Since Beagle uses different systems for its head nodes and compute nodes, like many supercomputer systems do, my first intuition was that the libxml2 from the head nodes might be no longer work on compute nodes. If that was the case, simply compiling libxml2
from the source using the cross compiler should fix that. Unfortunately, it was not that simple. A freshly compiled libxml2
still causes segfaults.
A few googles later I landed at this bugzilla page. Basically libxml2
implicitly uses pthreads and somehow statically linking to it might cause the the code to segfault. Even worse, the maintainer refused to fix this bug citing “Static Linking Considered Harmful”.
It is this attitude, not the bug, that made me furious. Surely I understand it is usually a bad practice to statically link some library. But for many supercomputers, statically linking the library is the only viable option. By refusing to fix this bug, the fine people at Gnome simply ignored the constraint we are having in the scientific computing community.
In an ideal world where the bandwidth, IO, and storage are all infinitely abundant, certainly linking library dynamically would be the correct way to do things. However, many current supercomputers, like IBM BlueGene series or Cray XE series (on which Beagle is based) or newer, uses severely limited compute nodes in order to achieve maximal performance. These “nodes” usually don’t even have their own storage beyond the stripped down kernel in their firmware. Famously, the original IBM BlueGene/L model doesn’t even support fork
or system
calls on the compute node. The only real filesystem they can access is the network shared user filesystem. Hence, it is common practice for the vender to supply compilers that only produces statically linked binary.
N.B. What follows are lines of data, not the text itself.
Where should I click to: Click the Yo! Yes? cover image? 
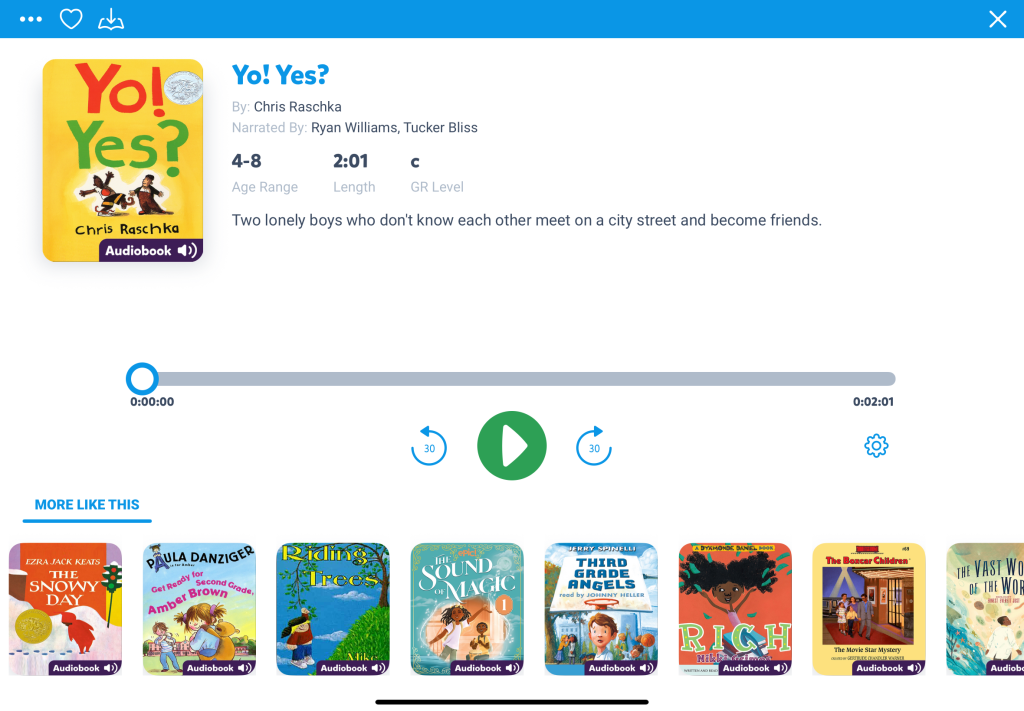pos(123,160)
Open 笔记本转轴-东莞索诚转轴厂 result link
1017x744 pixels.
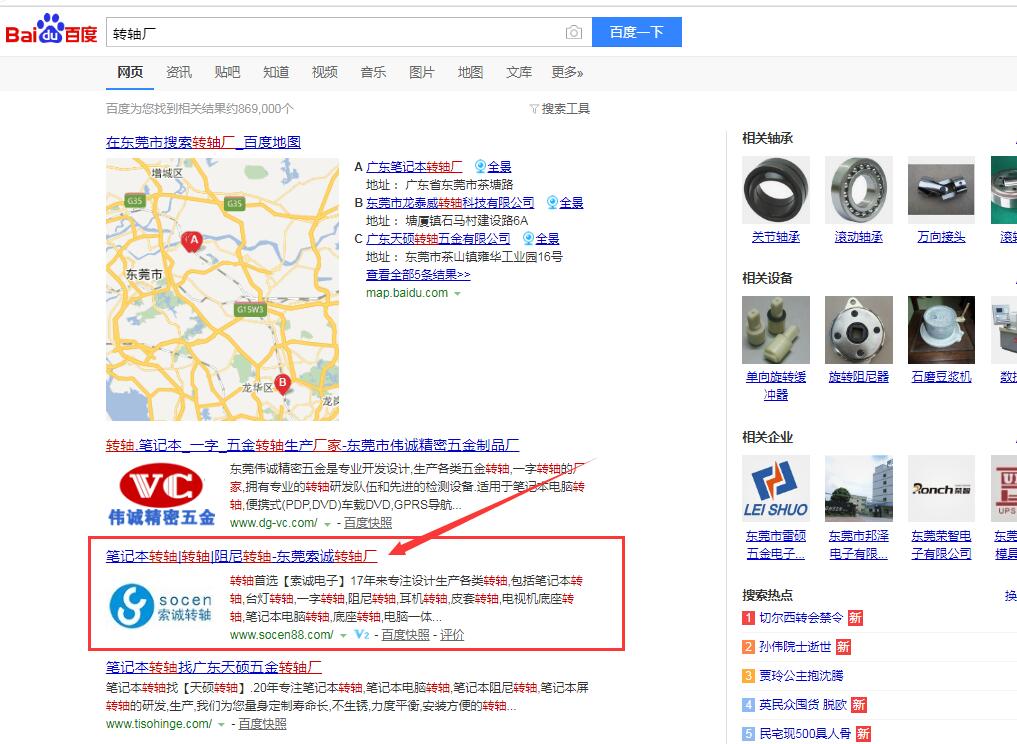241,555
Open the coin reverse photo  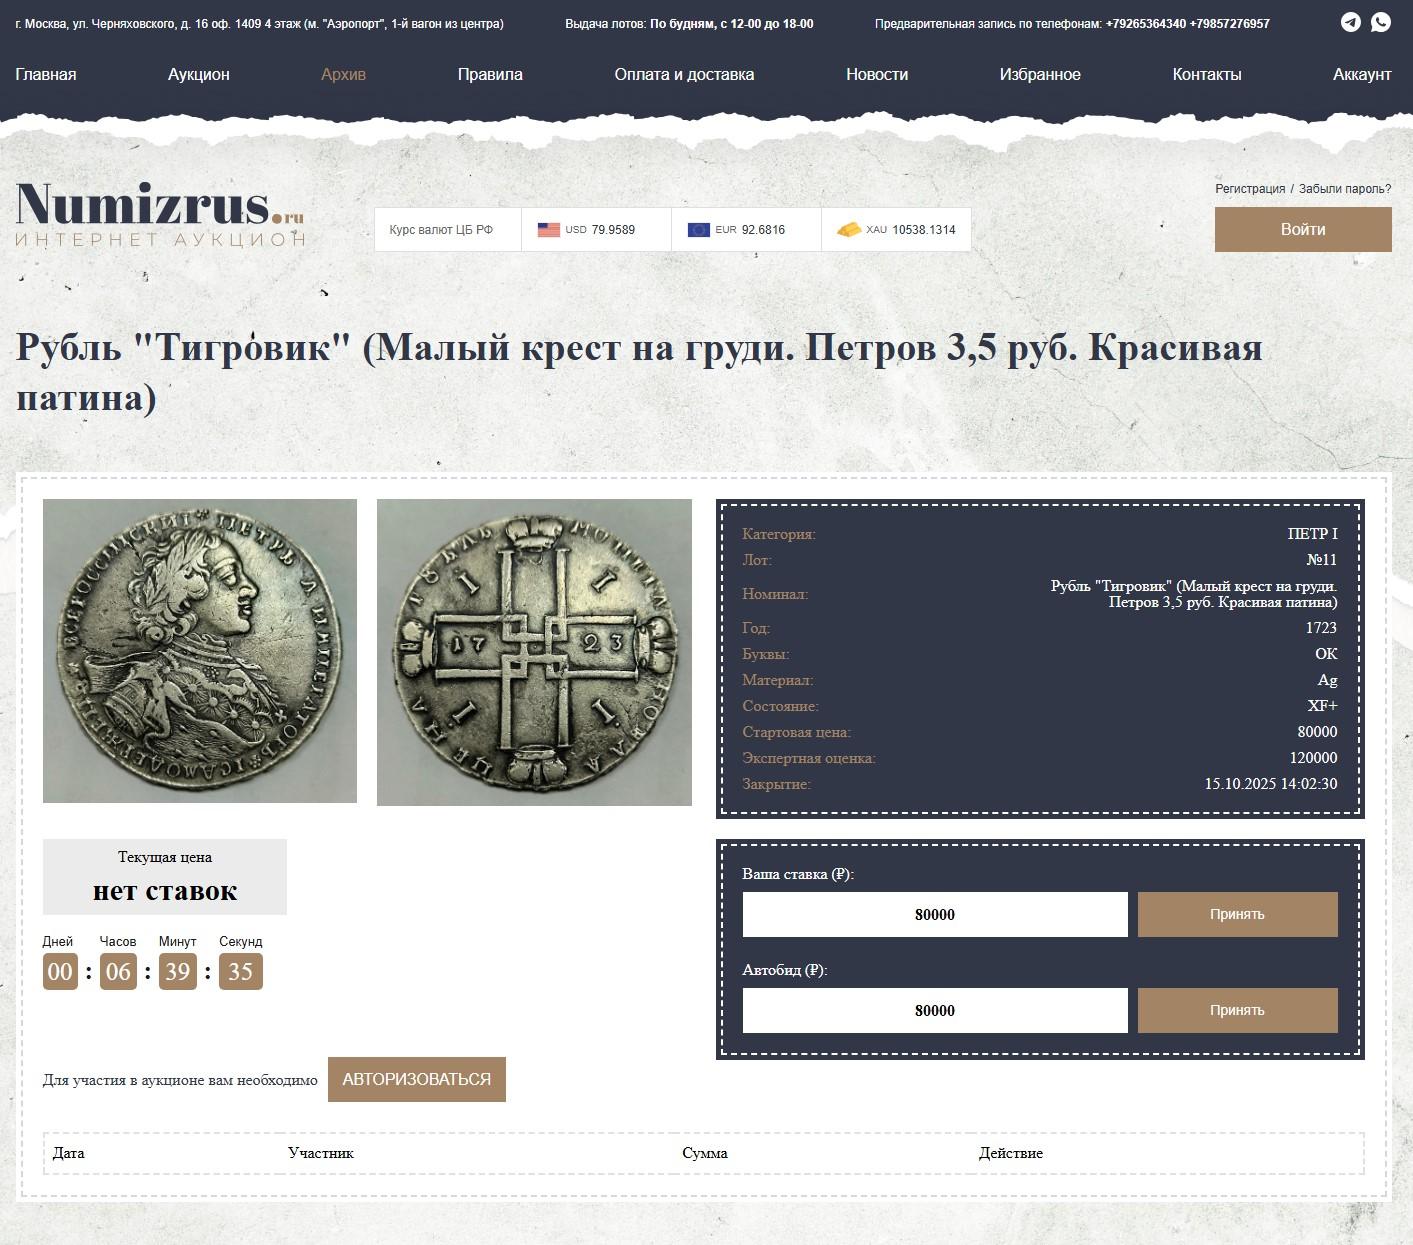point(534,652)
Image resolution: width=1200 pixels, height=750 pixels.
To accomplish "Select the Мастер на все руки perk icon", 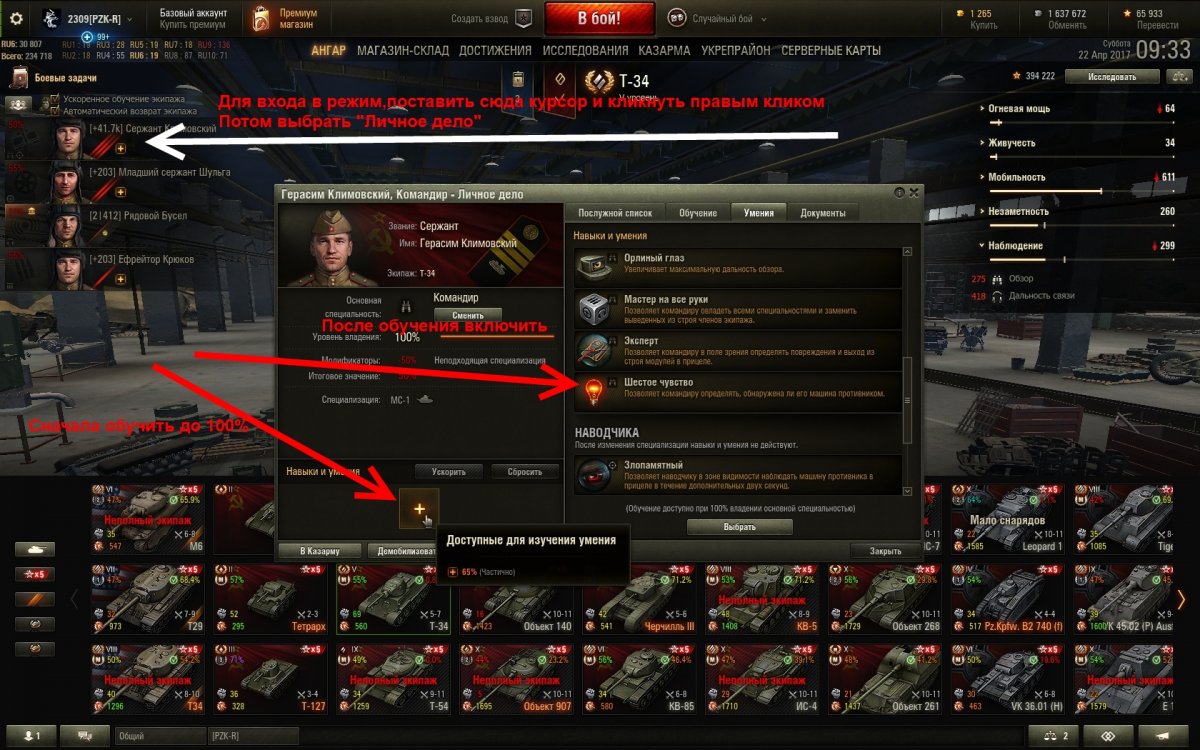I will click(x=591, y=308).

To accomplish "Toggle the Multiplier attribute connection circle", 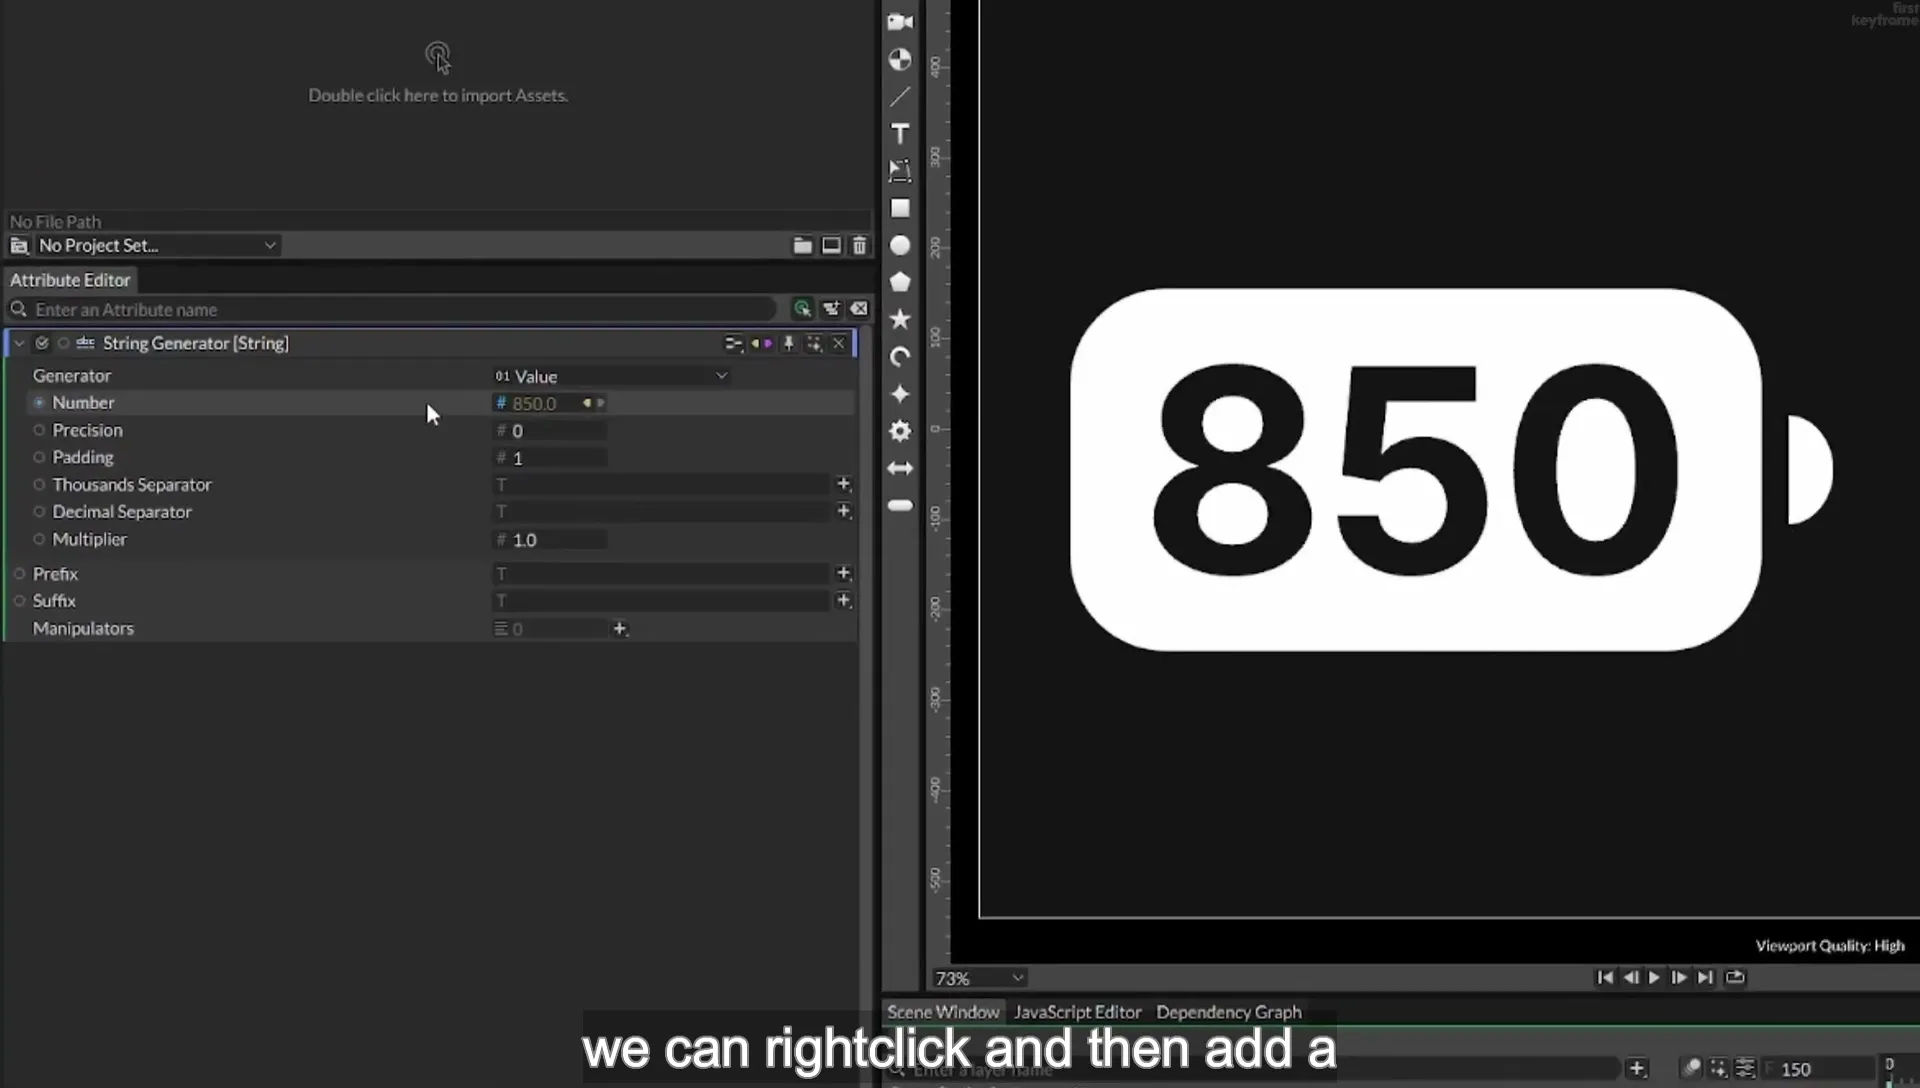I will pyautogui.click(x=39, y=539).
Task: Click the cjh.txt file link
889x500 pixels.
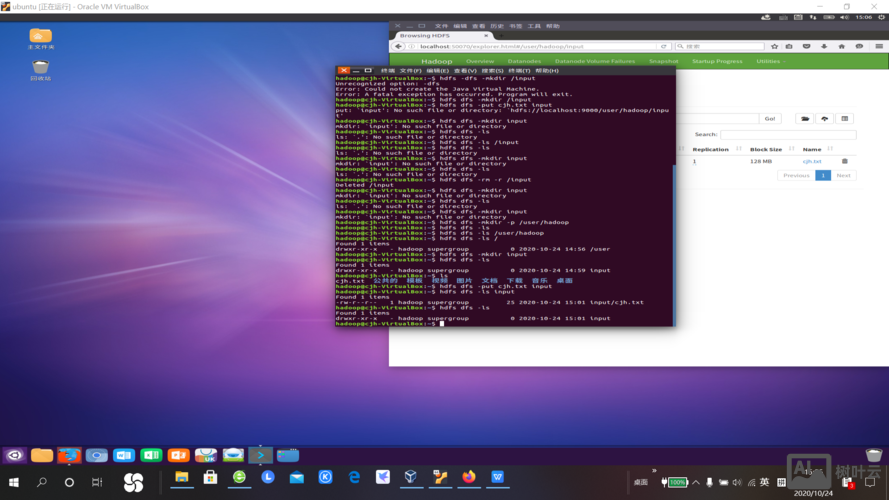Action: coord(812,161)
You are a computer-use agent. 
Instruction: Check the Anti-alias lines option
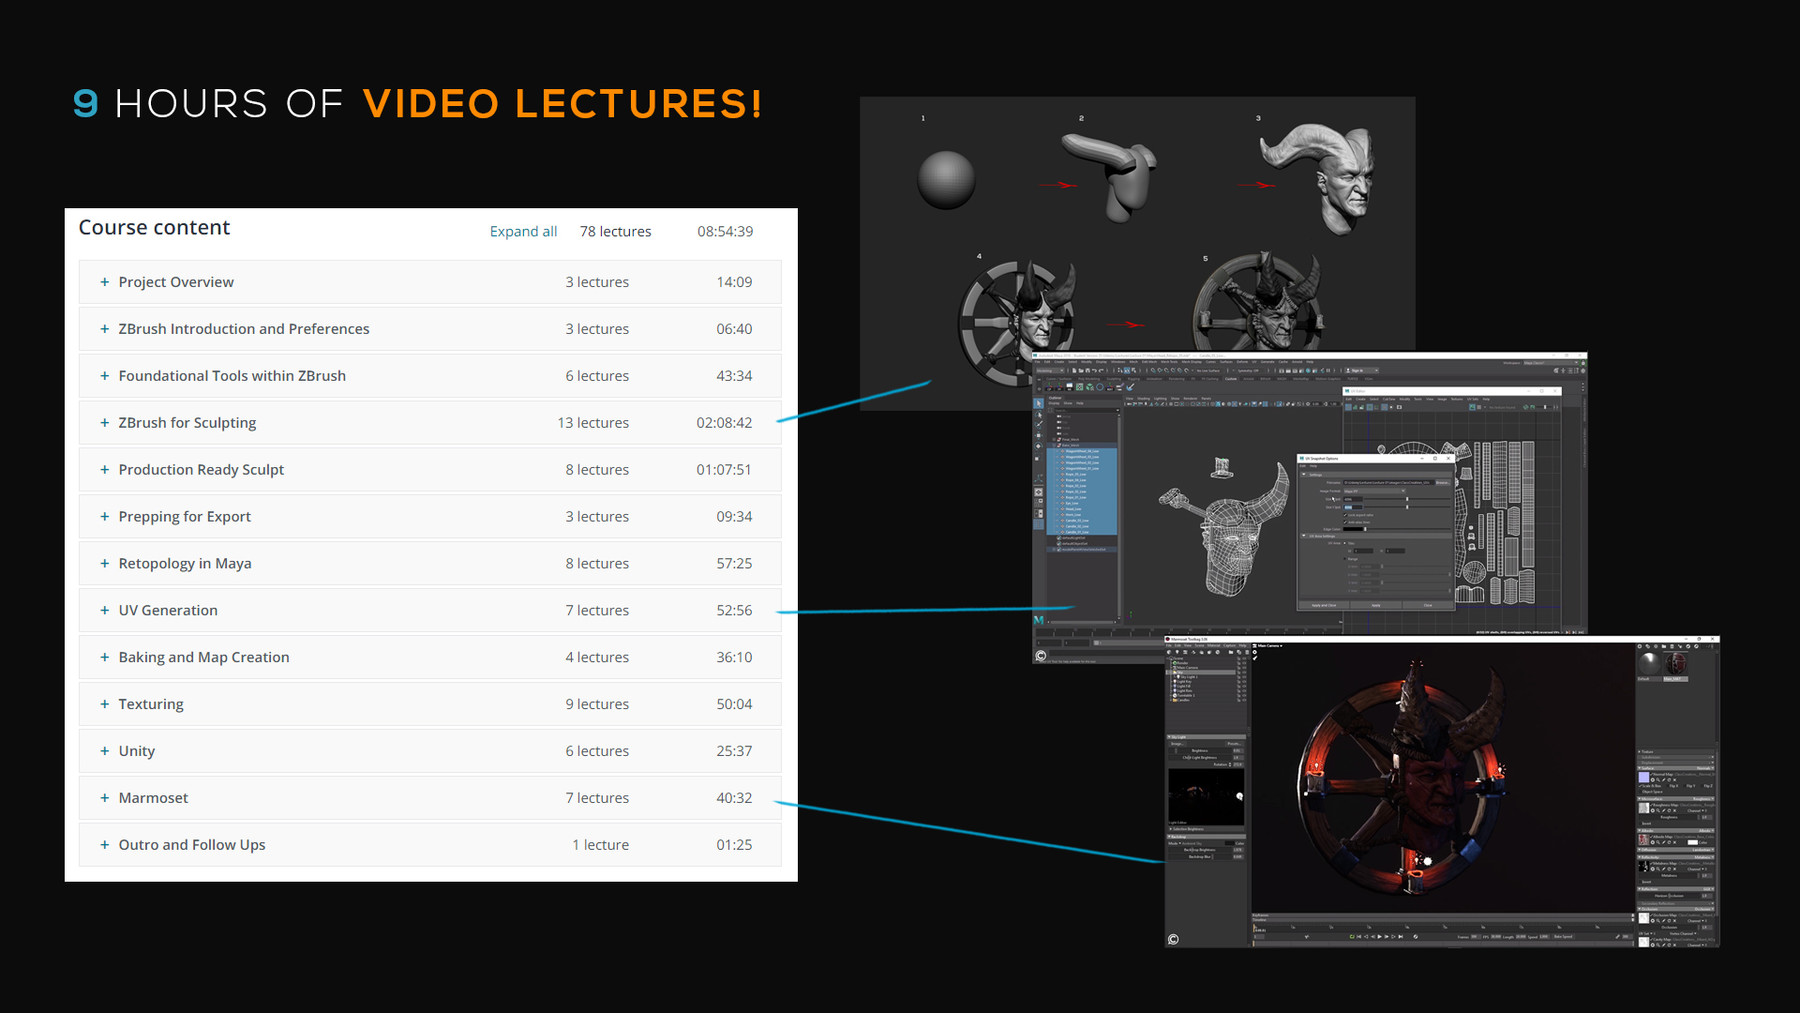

That left me with little choice. Surely I can go down the rabbit hole and try to patch the libxml2 code myself, provided the patch attached in the ticket is still relevant 5 years later. But I guess that won’t be the best use of my time. Since their attitude left me a bitter taste, I’ll declare that using libxml2
on supercomputers considered harmful, and switch my XML parsing code entirely to boost::property_tree
. Yes, the code I’m working on contains both C and C++ code. Actually, it contains decades of work by multiple people but that will be a post for another day.